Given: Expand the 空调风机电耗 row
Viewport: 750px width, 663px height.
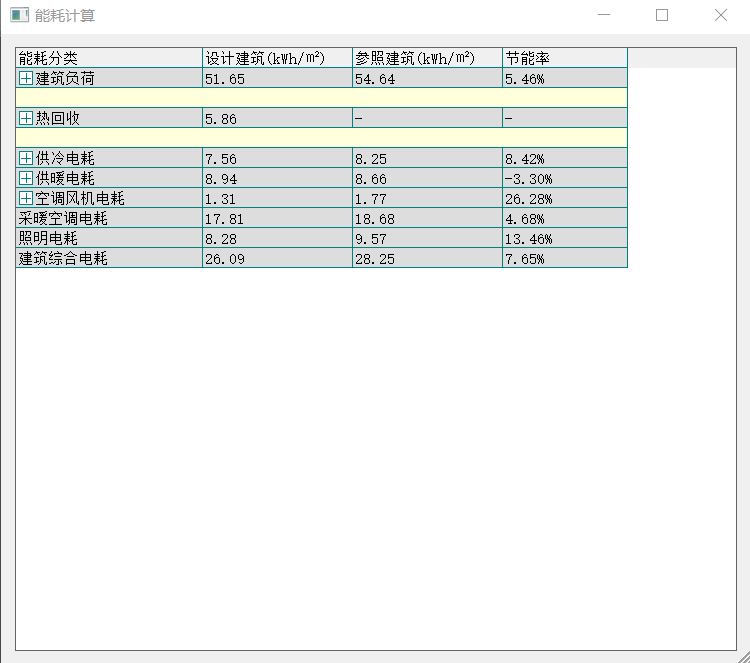Looking at the screenshot, I should [26, 198].

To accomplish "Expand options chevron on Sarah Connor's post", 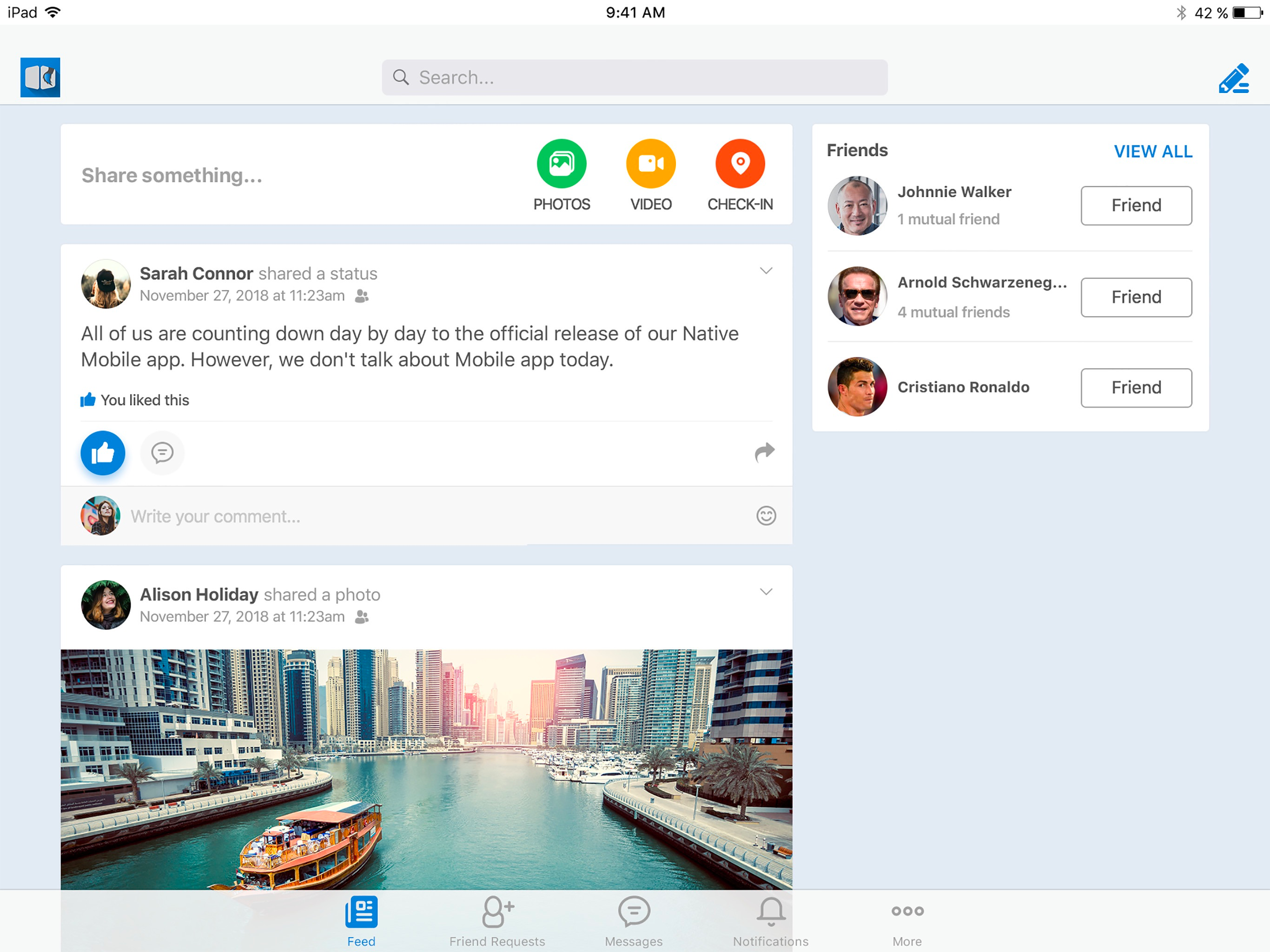I will [765, 271].
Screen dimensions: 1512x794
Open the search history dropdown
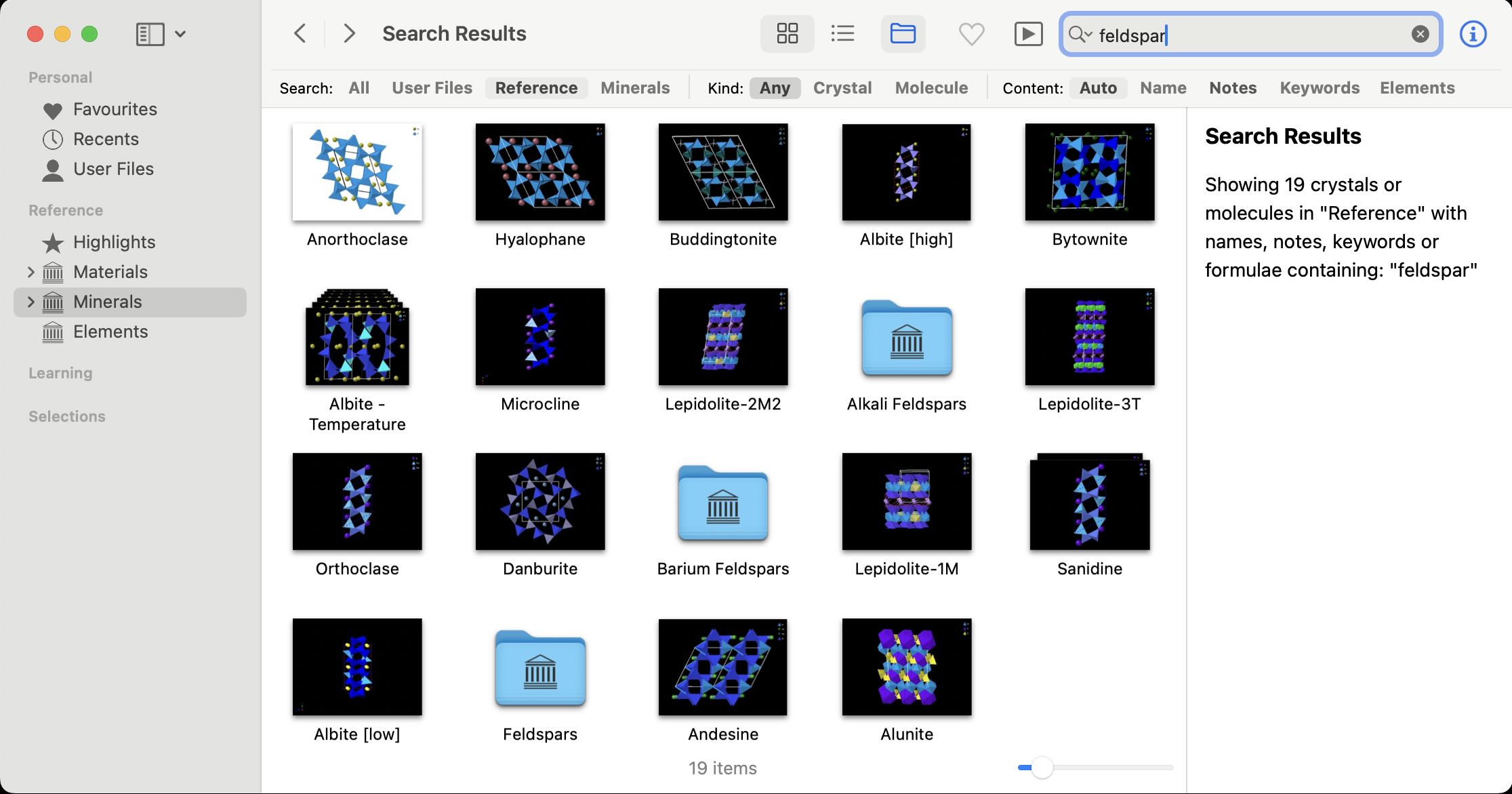pos(1079,35)
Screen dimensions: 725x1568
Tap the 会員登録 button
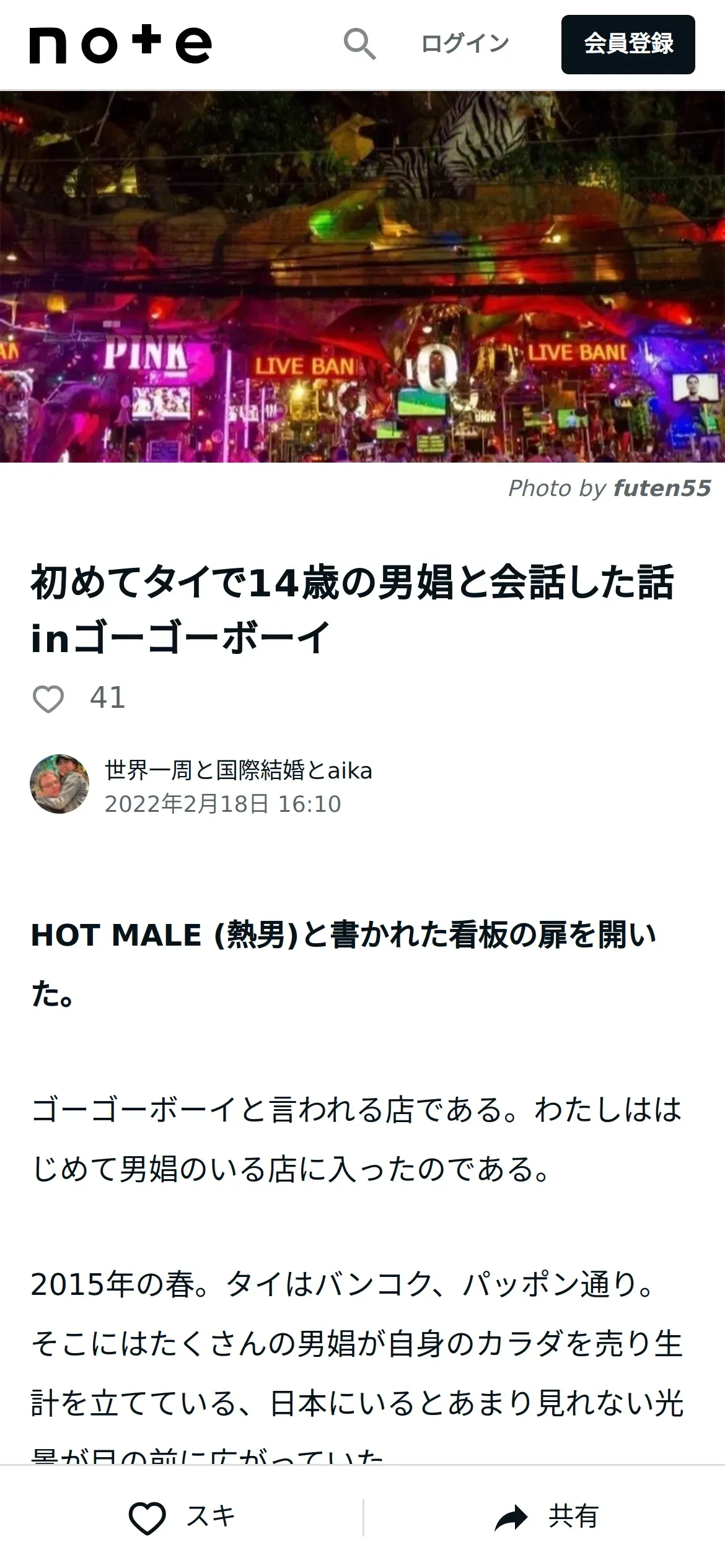(x=628, y=45)
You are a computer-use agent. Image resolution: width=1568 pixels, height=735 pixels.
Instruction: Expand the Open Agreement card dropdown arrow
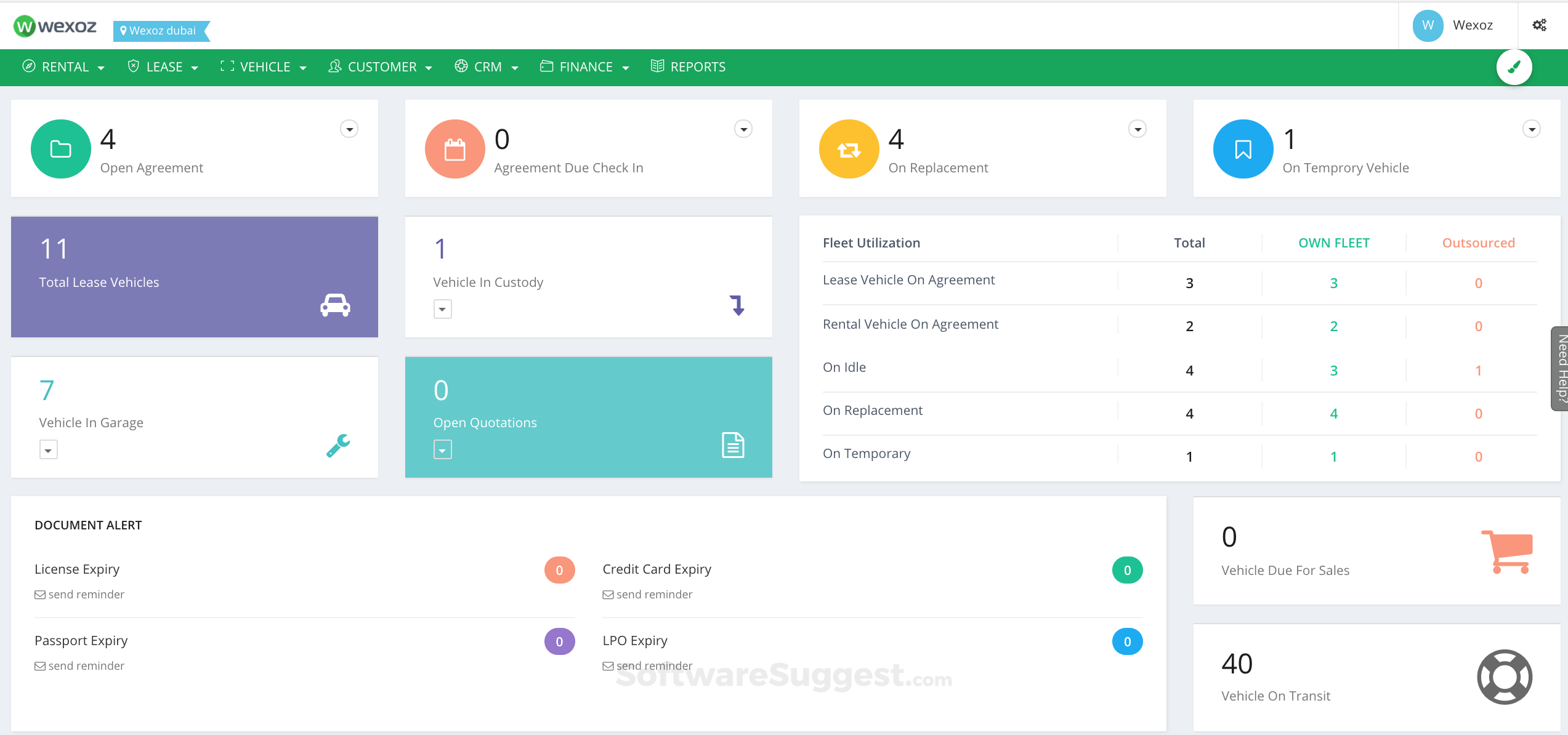pos(349,129)
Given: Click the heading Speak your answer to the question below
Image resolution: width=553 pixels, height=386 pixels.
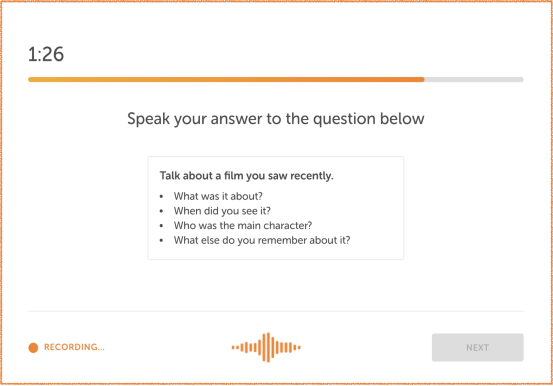Looking at the screenshot, I should [x=276, y=119].
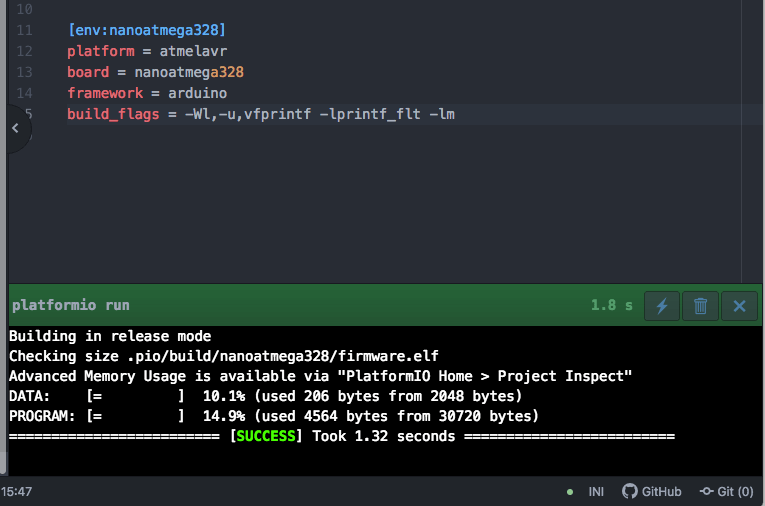Screen dimensions: 765x506
Task: Open the GitHub panel from status bar
Action: 652,491
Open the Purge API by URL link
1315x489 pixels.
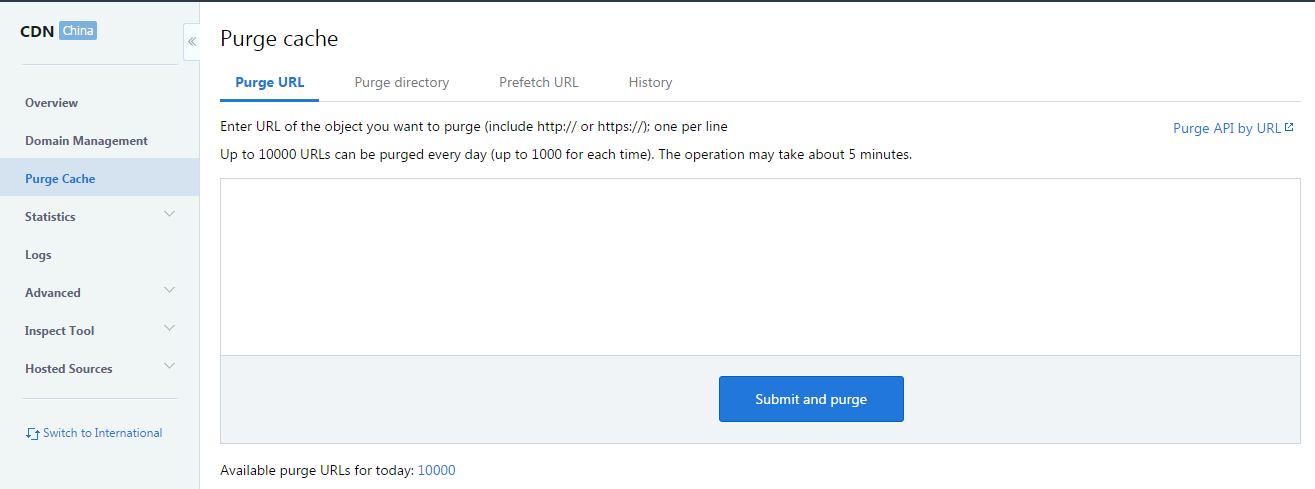click(1226, 128)
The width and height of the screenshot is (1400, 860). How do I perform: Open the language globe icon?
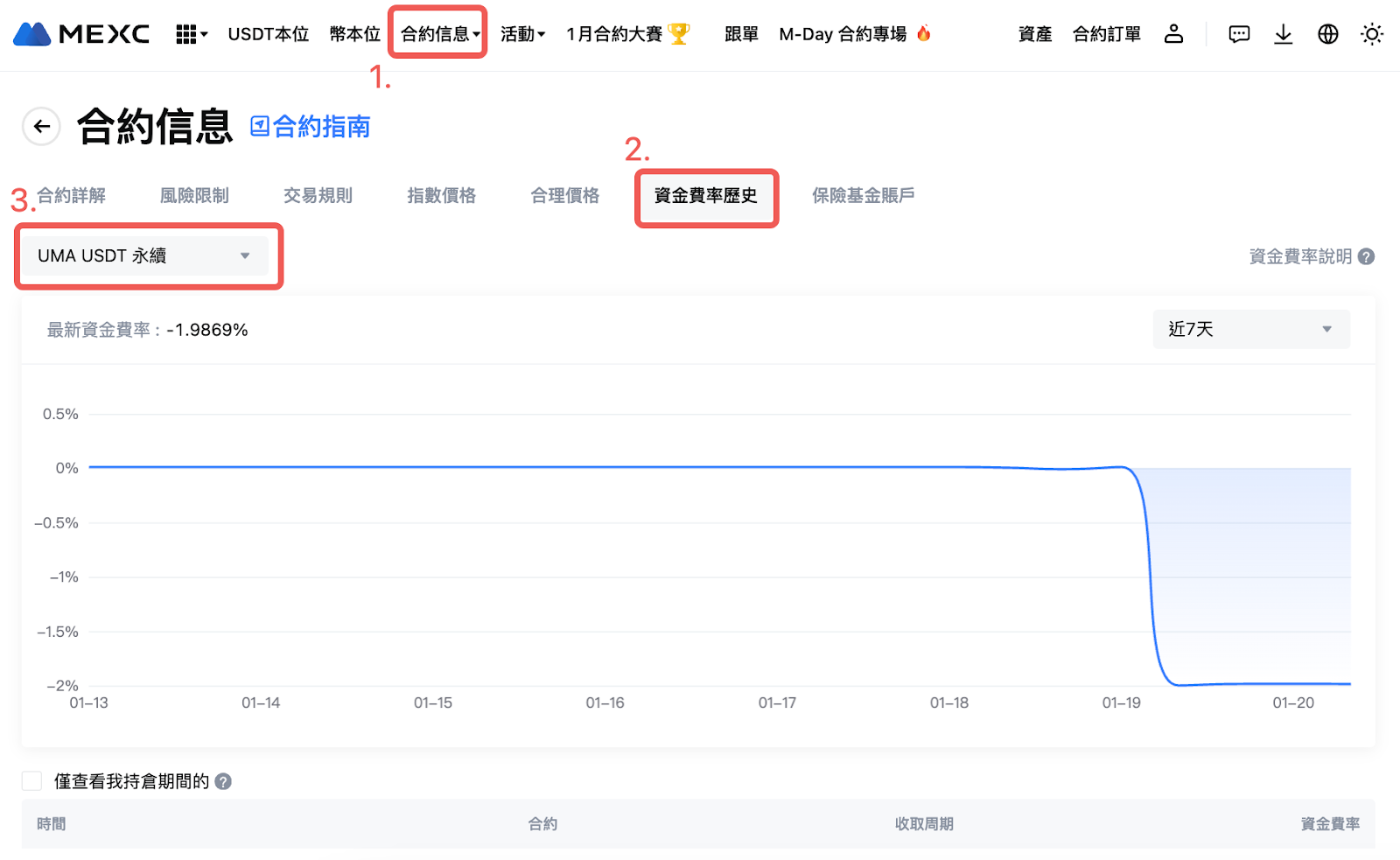click(1327, 34)
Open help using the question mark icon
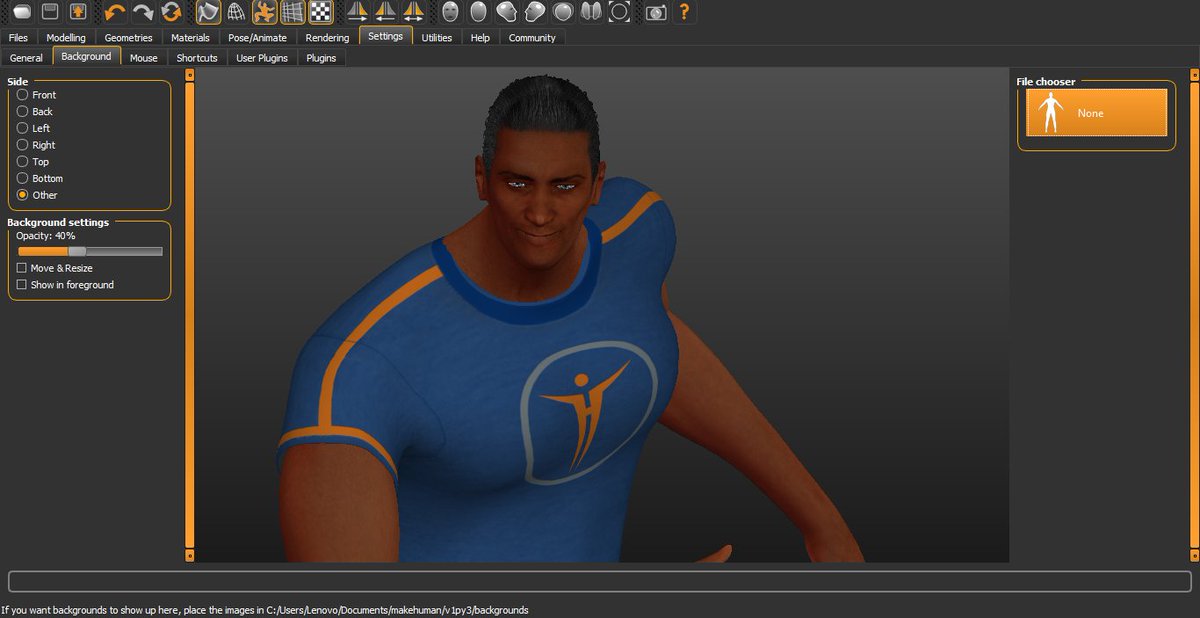 (x=683, y=13)
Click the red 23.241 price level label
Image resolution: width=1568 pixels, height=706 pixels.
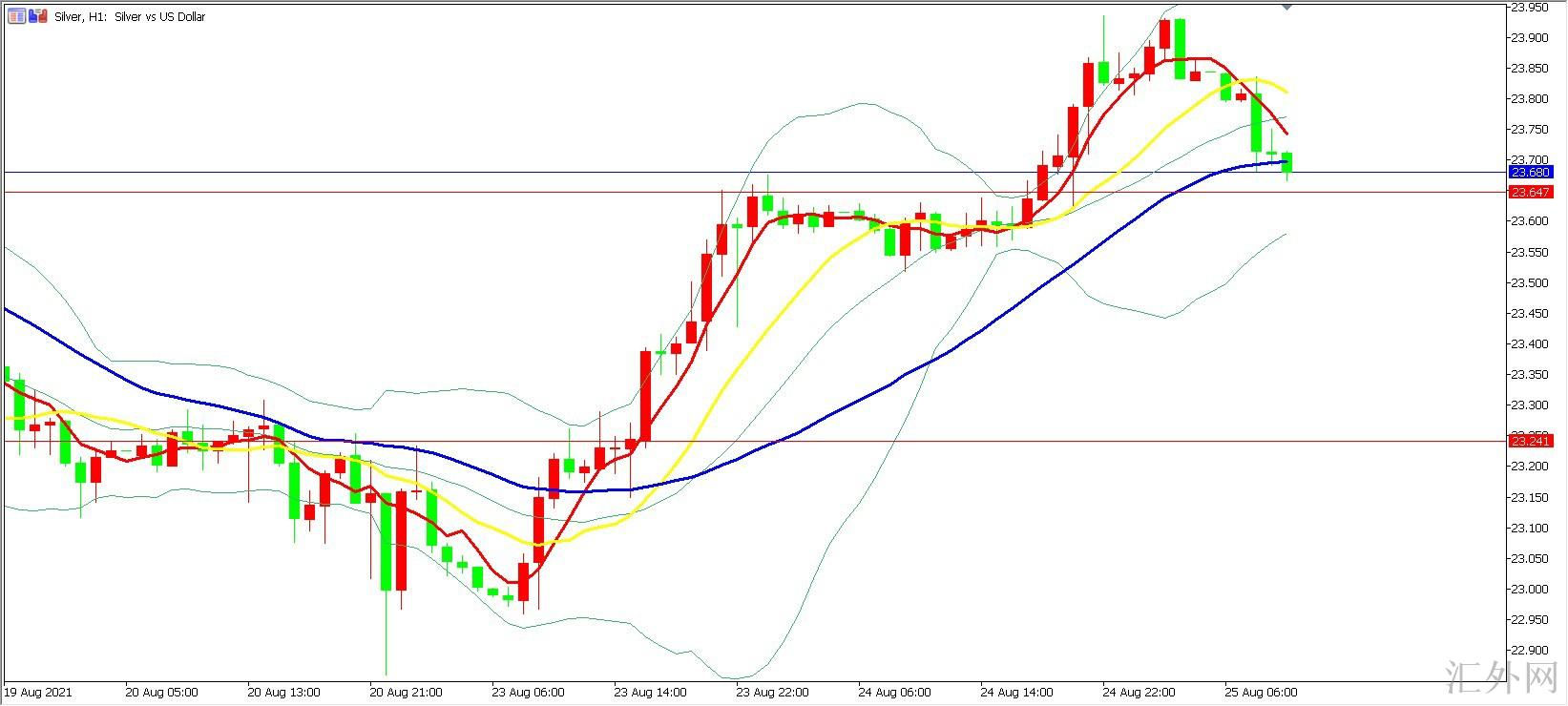click(1529, 441)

● ● ● ● ● ● ●

DIRECTIONS:
Copy out everything from the line containing "Open the Purge API by URL link" down to the line containing "(x=683, y=13)", substituting "button" for "icon" and keeping all else the same. Leave out the pictures.

ANSWER:
Open the Purge API by URL link
1315x489 pixels.
click(1226, 128)
The width and height of the screenshot is (1400, 860). How do I perform: Open the language globe button?
click(1327, 34)
Open help using the question mark button
 (x=683, y=13)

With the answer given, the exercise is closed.